Intérêt de la décision

Certaines catégories de demandeurs d’emploi peuvent, via les agences locales pour l’emploi, travailler dans des emplois de proximité. Le système a un objectif de réinsertion socio-professionnelle et permet à des particuliers ou à des organisations de bénéficier de services non rencontrés par les circuits réguliers du travail. L’on cite généralement les petits travaux de bricolage ainsi que de jardinage, ou encore l’encadrement d’enfants ou autres services de ce type.

Le recours au service de l’A.L.E. est accessible non seulement à des personnes privées, mais également à des autorités locales ainsi qu’à des A.S.B.L. et établissements d’enseignement. L’on notera à cet égard que, si sont visées des activités non commerciales, le recours aux A.L.E. est autorisé dans le chef d’horticulteurs et d’agriculteurs. Cette question n’est pas le débat ici, seules certaines activités au sein de ces secteurs spécifiques étant autorisées dans ce cadre.

Il n’est pas contesté en l’espèce que l’A.S.B.L., centre culturel et théâtre wallon, ait pu recourir aux services de travailleurs A.L.E.

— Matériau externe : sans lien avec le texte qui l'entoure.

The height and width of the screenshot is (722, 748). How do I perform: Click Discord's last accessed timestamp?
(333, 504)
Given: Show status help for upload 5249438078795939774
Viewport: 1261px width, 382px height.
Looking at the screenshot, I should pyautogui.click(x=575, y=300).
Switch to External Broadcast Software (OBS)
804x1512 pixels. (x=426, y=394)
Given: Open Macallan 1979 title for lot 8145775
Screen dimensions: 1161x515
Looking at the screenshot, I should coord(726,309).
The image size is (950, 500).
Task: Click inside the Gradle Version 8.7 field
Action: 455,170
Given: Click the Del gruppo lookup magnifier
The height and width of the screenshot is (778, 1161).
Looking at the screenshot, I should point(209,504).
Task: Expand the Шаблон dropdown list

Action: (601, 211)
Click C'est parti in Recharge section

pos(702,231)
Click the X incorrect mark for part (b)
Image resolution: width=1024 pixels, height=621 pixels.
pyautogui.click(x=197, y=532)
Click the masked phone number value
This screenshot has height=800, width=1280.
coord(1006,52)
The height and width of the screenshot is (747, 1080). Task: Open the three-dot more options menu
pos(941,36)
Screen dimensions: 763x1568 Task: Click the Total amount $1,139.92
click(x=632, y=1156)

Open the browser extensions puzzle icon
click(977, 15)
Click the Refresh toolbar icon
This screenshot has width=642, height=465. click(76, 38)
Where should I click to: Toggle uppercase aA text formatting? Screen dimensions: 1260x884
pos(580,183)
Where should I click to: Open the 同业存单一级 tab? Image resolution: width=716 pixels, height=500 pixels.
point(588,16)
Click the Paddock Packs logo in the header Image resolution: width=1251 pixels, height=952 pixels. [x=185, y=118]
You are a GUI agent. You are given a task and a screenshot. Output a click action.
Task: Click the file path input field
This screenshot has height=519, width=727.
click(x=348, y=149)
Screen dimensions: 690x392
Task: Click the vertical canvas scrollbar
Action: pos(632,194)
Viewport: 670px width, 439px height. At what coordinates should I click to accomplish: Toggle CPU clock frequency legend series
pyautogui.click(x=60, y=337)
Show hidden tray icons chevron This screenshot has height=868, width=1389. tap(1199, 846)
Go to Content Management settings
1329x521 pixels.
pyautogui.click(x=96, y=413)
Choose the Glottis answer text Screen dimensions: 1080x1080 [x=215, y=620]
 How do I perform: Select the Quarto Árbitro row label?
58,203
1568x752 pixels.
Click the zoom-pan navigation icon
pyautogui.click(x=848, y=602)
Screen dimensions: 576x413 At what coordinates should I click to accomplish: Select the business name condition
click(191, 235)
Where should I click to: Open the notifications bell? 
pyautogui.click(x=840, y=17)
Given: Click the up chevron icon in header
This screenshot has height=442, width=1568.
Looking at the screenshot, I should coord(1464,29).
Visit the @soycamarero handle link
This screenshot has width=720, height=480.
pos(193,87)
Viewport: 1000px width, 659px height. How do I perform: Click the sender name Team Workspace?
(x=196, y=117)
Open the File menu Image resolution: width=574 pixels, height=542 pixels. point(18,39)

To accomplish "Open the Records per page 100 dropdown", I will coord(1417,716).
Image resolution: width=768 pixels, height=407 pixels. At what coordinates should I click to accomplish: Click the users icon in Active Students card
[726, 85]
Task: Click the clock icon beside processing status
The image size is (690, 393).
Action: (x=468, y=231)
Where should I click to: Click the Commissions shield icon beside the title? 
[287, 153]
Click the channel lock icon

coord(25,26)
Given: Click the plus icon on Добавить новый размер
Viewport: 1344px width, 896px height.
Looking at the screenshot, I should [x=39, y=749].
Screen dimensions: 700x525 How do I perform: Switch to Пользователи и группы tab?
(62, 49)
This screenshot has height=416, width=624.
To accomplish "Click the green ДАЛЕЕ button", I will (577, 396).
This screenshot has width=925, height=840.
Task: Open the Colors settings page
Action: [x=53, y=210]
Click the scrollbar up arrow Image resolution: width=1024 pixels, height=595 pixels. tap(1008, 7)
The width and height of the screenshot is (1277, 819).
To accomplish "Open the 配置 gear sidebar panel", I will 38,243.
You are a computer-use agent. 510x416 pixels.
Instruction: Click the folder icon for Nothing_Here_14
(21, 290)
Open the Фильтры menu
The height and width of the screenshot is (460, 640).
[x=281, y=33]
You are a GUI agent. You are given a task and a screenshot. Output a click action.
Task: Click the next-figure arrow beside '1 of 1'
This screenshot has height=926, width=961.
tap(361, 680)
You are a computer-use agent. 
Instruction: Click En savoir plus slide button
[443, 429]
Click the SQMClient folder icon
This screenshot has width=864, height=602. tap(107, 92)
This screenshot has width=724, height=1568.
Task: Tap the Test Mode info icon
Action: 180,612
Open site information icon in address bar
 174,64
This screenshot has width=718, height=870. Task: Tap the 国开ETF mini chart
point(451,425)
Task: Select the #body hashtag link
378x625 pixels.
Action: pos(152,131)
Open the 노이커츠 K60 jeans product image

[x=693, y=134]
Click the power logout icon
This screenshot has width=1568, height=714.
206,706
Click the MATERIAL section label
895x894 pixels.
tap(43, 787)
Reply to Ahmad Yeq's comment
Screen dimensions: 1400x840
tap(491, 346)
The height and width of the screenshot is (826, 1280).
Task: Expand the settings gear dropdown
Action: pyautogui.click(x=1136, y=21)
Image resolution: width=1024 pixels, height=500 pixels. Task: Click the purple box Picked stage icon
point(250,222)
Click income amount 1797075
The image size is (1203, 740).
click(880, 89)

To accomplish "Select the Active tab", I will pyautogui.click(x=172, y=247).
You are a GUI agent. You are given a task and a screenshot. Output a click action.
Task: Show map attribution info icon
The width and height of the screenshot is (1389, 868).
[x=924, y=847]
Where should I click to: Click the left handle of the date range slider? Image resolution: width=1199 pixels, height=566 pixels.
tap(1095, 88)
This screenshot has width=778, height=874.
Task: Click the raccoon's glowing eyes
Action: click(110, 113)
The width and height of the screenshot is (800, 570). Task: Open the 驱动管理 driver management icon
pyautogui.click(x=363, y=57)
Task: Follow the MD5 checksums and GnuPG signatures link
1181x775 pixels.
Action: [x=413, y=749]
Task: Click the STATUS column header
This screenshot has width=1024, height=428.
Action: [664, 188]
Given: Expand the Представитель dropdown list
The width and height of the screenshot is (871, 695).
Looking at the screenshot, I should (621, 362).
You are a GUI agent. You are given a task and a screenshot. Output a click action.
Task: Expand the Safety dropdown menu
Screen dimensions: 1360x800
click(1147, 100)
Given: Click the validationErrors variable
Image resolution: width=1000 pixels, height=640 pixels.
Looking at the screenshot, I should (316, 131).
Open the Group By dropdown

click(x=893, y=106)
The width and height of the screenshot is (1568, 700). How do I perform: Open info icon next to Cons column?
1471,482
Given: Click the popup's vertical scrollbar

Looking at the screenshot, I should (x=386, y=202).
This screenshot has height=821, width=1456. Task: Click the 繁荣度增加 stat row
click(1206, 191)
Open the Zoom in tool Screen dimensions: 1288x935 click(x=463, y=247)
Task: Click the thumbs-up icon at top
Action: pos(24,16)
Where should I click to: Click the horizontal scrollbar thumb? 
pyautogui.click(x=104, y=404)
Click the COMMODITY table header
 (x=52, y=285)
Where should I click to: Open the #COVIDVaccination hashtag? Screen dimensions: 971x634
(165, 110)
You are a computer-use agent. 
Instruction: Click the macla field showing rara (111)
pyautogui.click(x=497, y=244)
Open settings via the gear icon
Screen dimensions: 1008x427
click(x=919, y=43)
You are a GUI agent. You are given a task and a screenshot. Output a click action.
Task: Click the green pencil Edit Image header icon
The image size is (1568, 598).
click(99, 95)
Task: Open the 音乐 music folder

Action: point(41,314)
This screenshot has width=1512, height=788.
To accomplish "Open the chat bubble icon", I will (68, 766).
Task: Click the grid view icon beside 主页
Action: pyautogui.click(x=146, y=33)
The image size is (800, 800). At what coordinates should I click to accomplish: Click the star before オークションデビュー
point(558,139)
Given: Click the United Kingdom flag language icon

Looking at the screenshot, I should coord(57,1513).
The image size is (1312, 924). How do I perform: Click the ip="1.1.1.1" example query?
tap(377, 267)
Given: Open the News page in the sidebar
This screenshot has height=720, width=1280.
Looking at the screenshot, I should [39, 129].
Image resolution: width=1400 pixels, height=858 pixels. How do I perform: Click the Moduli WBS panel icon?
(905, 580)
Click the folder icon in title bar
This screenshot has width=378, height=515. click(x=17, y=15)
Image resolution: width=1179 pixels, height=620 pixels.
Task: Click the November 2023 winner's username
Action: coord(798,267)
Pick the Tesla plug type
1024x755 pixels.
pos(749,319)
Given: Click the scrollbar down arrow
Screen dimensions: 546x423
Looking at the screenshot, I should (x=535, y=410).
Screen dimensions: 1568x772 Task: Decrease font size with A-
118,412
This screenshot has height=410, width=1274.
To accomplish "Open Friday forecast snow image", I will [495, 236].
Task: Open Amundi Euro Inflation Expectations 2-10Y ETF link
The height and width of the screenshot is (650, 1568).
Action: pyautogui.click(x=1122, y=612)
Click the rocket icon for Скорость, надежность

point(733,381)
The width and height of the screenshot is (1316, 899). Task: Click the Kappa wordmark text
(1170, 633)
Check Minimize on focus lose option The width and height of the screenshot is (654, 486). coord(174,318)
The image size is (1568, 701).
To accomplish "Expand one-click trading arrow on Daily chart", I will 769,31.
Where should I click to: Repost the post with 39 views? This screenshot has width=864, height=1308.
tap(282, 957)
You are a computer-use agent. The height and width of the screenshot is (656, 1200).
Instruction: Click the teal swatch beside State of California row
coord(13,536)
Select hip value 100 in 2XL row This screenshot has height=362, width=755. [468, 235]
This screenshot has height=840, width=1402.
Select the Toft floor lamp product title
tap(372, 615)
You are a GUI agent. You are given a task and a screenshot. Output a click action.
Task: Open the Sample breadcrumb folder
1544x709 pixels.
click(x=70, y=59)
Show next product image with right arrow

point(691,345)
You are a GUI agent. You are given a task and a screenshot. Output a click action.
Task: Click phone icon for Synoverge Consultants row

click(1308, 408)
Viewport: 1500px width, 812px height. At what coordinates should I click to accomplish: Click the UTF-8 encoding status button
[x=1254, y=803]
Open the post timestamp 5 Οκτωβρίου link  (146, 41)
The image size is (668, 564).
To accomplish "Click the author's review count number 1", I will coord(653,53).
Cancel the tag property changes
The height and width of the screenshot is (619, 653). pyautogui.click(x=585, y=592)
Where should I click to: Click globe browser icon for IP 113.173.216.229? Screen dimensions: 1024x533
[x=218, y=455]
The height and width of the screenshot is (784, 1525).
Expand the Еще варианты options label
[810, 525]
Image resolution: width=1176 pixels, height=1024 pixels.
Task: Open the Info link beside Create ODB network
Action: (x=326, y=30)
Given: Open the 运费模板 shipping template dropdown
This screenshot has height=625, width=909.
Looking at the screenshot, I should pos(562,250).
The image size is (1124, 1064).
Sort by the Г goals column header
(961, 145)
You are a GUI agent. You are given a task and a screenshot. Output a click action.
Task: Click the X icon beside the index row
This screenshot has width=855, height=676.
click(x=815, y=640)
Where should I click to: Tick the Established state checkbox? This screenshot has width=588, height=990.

Les éléments du dossier démontrent cependant que ce recours était en l’espèce systématique, ou à tout le moins très fréquent, et ce eu égard au nombre de personnes concernées ainsi qu’aux périodes visées par les enquêtes administratives.

Si ces activités sont autorisées, lorsqu’elles sont déployées dans le cadre des normes autorisées (étant notamment un nombre d’heures par mois, qui doit, selon le type d’utilisateur, être de quarante-cinq, septante ou cent-cinquante heures par mois calendrier), se pose néanmoins la question de la conformité de la rémunération avec les allocations de chômage.

Le tribunal du travail siégeant en contrat a tenu compte des décisions rendues dans le volet ONEm pour déterminer le montant du préjudice et, dans chacun des cas, a vérifié les montants perçus au titre de défraiement (et non au titre de chèques A.L.E.) afin de déterminer le dommage indemnisable.

Le système mis en place par l’A.S.B.L. étant qualifié par le tribunal de « système de rémunération occulte », s’agissant de l’octroi de « défraiements » n’ayant pas le caractère de remboursement de frais, les montants en cause ne peuvent être analysés que comme le paiement d’une rémunération.

La solution retenue par le tribunal dans cette hypothèse est dès lors que reviennent aux travailleurs A.L.E. pour les périodes correspondantes les chèques A.L.E. à majorer de dommages et intérêts correspondant à la différence entre les allocations de chômage réclamées et les « défraiements » perçus.

L’on notera encore que le jugement ne réserve aucune considération autre quant au caractère rémunératoire (donc passible de retenues sociales et fiscales) de ces derniers.